**Exercise task:** Retype the following records line for line, with no changes.

Records for locating displayed items

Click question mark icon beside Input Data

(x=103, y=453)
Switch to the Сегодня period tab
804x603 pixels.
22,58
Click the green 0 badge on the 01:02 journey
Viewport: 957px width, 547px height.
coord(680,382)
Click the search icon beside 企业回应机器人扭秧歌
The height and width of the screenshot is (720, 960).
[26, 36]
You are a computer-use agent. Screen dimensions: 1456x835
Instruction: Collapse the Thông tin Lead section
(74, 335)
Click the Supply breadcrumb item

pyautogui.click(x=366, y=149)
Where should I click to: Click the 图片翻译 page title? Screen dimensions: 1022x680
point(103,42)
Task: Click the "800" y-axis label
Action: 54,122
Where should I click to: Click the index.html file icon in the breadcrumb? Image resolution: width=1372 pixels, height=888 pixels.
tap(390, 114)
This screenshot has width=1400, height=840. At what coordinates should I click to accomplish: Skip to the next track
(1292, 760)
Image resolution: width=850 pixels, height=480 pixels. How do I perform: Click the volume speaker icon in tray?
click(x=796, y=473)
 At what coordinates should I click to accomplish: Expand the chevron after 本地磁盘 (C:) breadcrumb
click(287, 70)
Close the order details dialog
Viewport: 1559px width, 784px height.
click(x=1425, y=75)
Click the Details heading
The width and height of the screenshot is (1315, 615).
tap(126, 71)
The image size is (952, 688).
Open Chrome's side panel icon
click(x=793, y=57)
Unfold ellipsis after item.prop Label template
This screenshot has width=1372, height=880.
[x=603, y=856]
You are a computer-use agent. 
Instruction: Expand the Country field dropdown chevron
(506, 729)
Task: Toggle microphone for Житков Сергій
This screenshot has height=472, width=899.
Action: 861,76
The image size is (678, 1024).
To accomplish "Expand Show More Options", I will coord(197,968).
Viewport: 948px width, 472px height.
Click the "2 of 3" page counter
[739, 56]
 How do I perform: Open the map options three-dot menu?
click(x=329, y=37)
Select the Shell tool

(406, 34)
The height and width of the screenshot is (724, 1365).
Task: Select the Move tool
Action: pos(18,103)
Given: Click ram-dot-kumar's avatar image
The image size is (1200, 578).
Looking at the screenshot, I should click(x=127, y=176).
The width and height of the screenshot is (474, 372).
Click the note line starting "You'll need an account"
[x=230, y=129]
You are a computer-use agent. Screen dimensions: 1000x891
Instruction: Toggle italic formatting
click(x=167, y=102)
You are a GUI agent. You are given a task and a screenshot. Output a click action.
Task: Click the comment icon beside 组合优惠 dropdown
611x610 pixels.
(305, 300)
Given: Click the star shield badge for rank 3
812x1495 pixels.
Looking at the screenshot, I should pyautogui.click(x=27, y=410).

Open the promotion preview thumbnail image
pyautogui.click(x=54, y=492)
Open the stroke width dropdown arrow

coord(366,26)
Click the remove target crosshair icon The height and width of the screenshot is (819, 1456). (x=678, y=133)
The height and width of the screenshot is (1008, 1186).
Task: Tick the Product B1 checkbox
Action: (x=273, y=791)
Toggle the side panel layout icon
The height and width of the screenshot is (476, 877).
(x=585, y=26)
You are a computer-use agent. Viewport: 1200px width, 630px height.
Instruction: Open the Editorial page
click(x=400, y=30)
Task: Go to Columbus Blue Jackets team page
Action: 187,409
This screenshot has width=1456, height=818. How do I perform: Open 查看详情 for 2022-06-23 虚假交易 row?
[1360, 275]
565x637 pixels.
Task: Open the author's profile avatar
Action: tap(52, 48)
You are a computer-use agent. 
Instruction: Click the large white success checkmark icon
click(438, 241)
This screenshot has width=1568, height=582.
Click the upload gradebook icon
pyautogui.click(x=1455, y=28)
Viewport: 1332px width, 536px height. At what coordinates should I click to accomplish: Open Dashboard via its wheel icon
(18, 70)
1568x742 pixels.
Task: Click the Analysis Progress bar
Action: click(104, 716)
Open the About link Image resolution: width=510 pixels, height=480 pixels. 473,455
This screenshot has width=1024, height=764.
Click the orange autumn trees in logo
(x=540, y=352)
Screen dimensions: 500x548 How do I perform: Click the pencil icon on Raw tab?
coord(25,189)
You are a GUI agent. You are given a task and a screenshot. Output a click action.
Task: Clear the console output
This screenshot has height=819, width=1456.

**Exercise response:**
Click question mark icon beside Input Data

(x=103, y=453)
Switch to the Сегодня period tab
804x603 pixels.
22,58
Click the green 0 badge on the 01:02 journey
Viewport: 957px width, 547px height.
coord(680,382)
Click the search icon beside 企业回应机器人扭秧歌
The height and width of the screenshot is (720, 960).
[26, 36]
You are a computer-use agent. Screen dimensions: 1456x835
Instruction: Collapse the Thông tin Lead section
(74, 335)
Click the Supply breadcrumb item

pyautogui.click(x=366, y=149)
Where should I click to: Click the 图片翻译 page title? Screen dimensions: 1022x680
point(103,42)
Task: Click the "800" y-axis label
Action: 54,122
Where should I click to: Click the index.html file icon in the breadcrumb? Image resolution: width=1372 pixels, height=888 pixels.
tap(390, 114)
This screenshot has width=1400, height=840. At what coordinates should I click to accomplish: Skip to the next track
(1292, 760)
Image resolution: width=850 pixels, height=480 pixels. How do I perform: Click the volume speaker icon in tray?
click(x=796, y=473)
 At what coordinates should I click to accomplish: Expand the chevron after 本地磁盘 (C:) breadcrumb
click(287, 70)
Close the order details dialog
Viewport: 1559px width, 784px height.
click(x=1425, y=75)
Click the Details heading
The width and height of the screenshot is (1315, 615).
tap(126, 71)
The image size is (952, 688).
Open Chrome's side panel icon
click(x=793, y=57)
Unfold ellipsis after item.prop Label template
This screenshot has width=1372, height=880.
[x=603, y=856]
You are a computer-use agent. 
Instruction: Expand the Country field dropdown chevron
(506, 729)
Task: Toggle microphone for Житков Сергій
This screenshot has height=472, width=899.
Action: 861,76
The image size is (678, 1024).
To accomplish "Expand Show More Options", I will coord(197,968).
Viewport: 948px width, 472px height.
Click the "2 of 3" page counter
[739, 56]
 How do I perform: Open the map options three-dot menu?
click(x=329, y=37)
Select the Shell tool

(406, 34)
The height and width of the screenshot is (724, 1365).
Task: Select the Move tool
Action: pos(18,103)
Given: Click ram-dot-kumar's avatar image
The image size is (1200, 578).
Looking at the screenshot, I should click(x=127, y=176).
The width and height of the screenshot is (474, 372).
Click the note line starting "You'll need an account"
[x=230, y=129]
You are a computer-use agent. Screen dimensions: 1000x891
Instruction: Toggle italic formatting
click(x=167, y=102)
You are a GUI agent. You are given a task and a screenshot. Output a click action.
Task: Click the comment icon beside 组合优惠 dropdown
611x610 pixels.
(305, 300)
Given: Click the star shield badge for rank 3
812x1495 pixels.
Looking at the screenshot, I should pyautogui.click(x=27, y=410).

Open the promotion preview thumbnail image
pyautogui.click(x=54, y=492)
Open the stroke width dropdown arrow

coord(366,26)
Click the remove target crosshair icon The height and width of the screenshot is (819, 1456). (x=678, y=133)
The height and width of the screenshot is (1008, 1186).
Task: Tick the Product B1 checkbox
Action: (x=273, y=791)
Toggle the side panel layout icon
The height and width of the screenshot is (476, 877).
(x=585, y=26)
You are a computer-use agent. Viewport: 1200px width, 630px height.
Instruction: Open the Editorial page
click(x=400, y=30)
Task: Go to Columbus Blue Jackets team page
Action: 187,409
This screenshot has width=1456, height=818. How do I perform: Open 查看详情 for 2022-06-23 虚假交易 row?
[1360, 275]
565x637 pixels.
Task: Open the author's profile avatar
Action: tap(52, 48)
You are a computer-use agent. 
Instruction: Click the large white success checkmark icon
click(438, 241)
This screenshot has width=1568, height=582.
Click the upload gradebook icon
pyautogui.click(x=1455, y=28)
Viewport: 1332px width, 536px height. At what coordinates should I click to accomplish: Open Dashboard via its wheel icon
(18, 70)
1568x742 pixels.
Task: Click the Analysis Progress bar
Action: click(104, 716)
Open the About link Image resolution: width=510 pixels, height=480 pixels. 473,455
This screenshot has width=1024, height=764.
Click the orange autumn trees in logo
(x=540, y=352)
Screen dimensions: 500x548 How do I perform: Click the pencil icon on Raw tab?
coord(25,189)
You are a GUI agent. You are given a task and a screenshot. Output a click action.
Task: Clear the console output
This screenshot has height=819, width=1456.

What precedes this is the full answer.